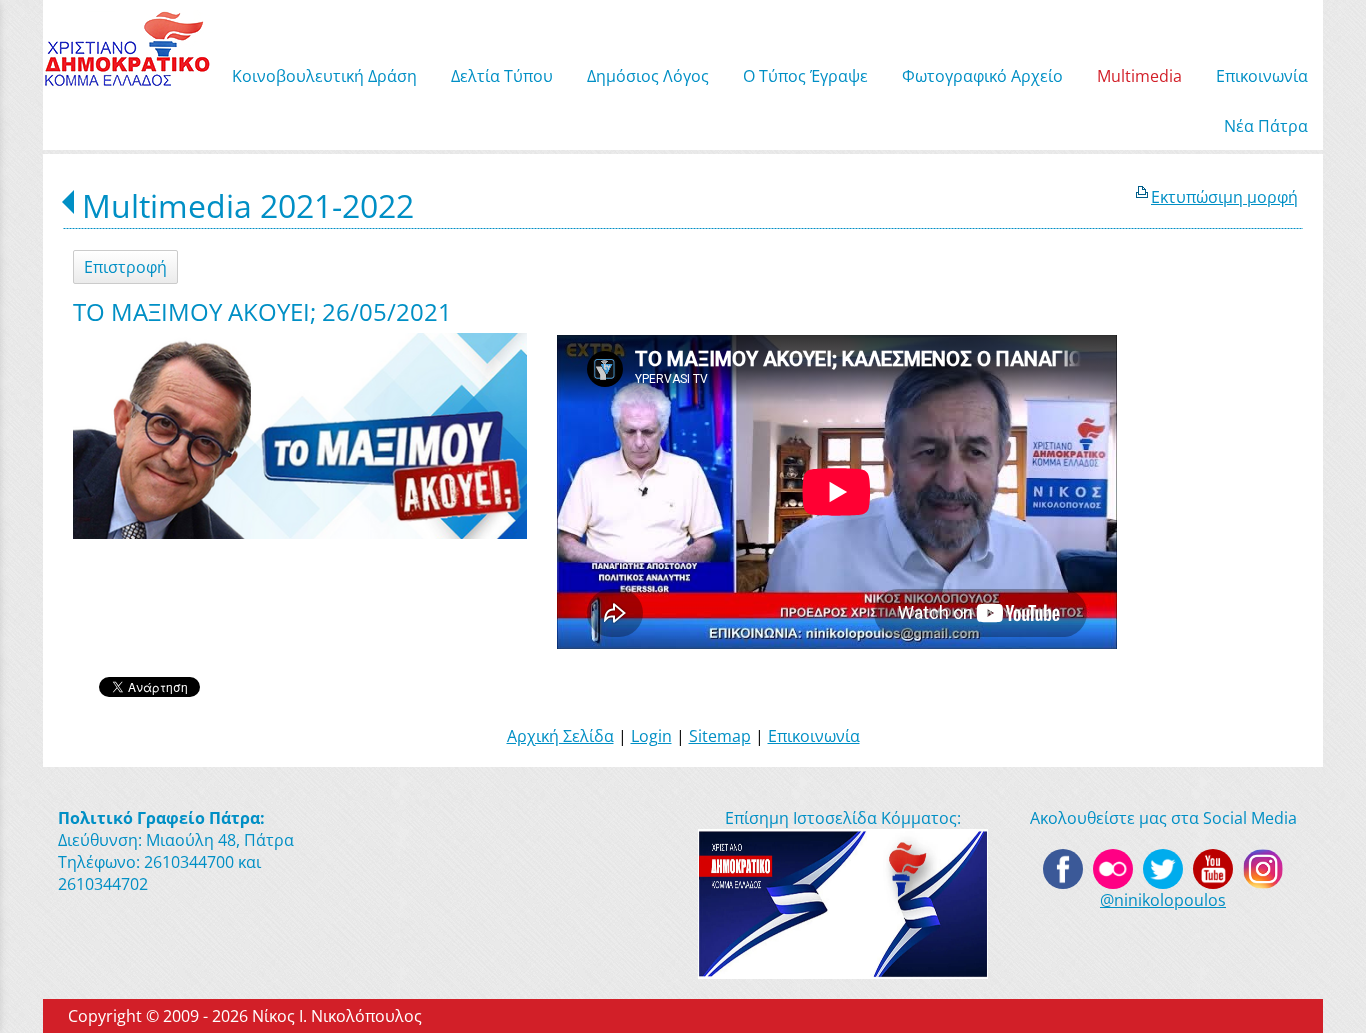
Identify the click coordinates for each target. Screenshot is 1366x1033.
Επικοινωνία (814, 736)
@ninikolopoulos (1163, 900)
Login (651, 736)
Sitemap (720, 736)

━━━━━━━━━━━━━━━━━━━━

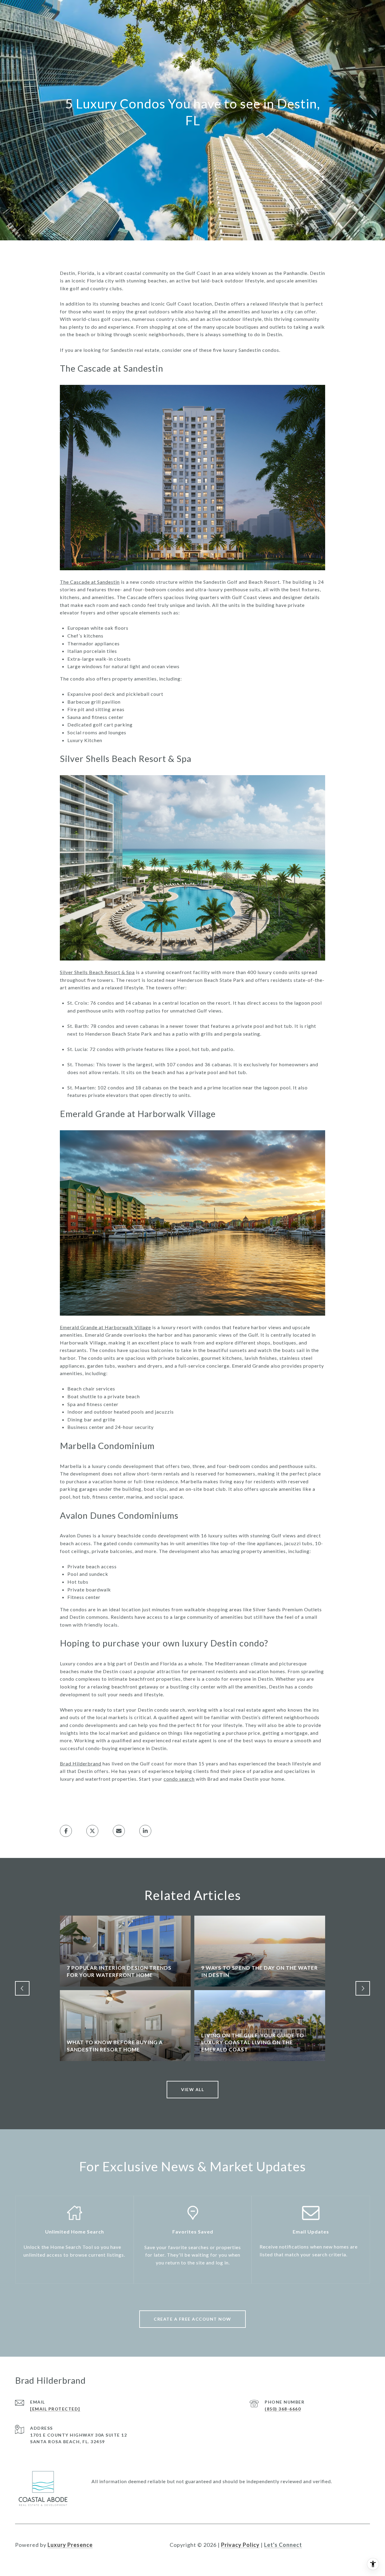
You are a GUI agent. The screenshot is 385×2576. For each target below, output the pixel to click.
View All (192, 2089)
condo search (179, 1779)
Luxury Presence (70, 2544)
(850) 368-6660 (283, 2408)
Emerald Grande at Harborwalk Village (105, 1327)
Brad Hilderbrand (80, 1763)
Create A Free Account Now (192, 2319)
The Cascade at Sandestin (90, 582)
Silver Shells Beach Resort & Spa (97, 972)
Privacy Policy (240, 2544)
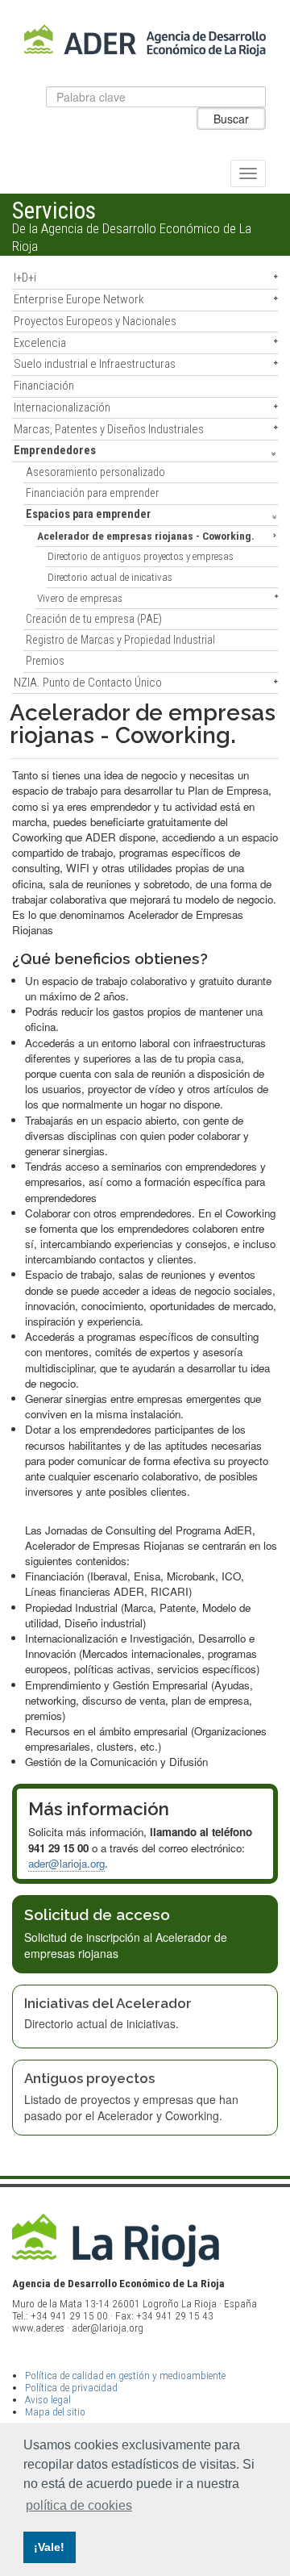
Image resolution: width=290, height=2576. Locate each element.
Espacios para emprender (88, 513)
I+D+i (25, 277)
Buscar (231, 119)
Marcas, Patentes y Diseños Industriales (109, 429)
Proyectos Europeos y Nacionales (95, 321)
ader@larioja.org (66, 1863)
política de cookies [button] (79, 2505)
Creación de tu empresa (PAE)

━━━━━━━━━━━━━━━━━━━━

Directions:
The reply should hold only the lines of the listing above starting at the line containing "Identify the click" and ending at the line containing "Sitemap (720, 736)", exactly as written.

Written answer:
Identify the click coordinates for each target. Screenshot is 1366x1033.
Επικοινωνία (814, 736)
@ninikolopoulos (1163, 900)
Login (651, 736)
Sitemap (720, 736)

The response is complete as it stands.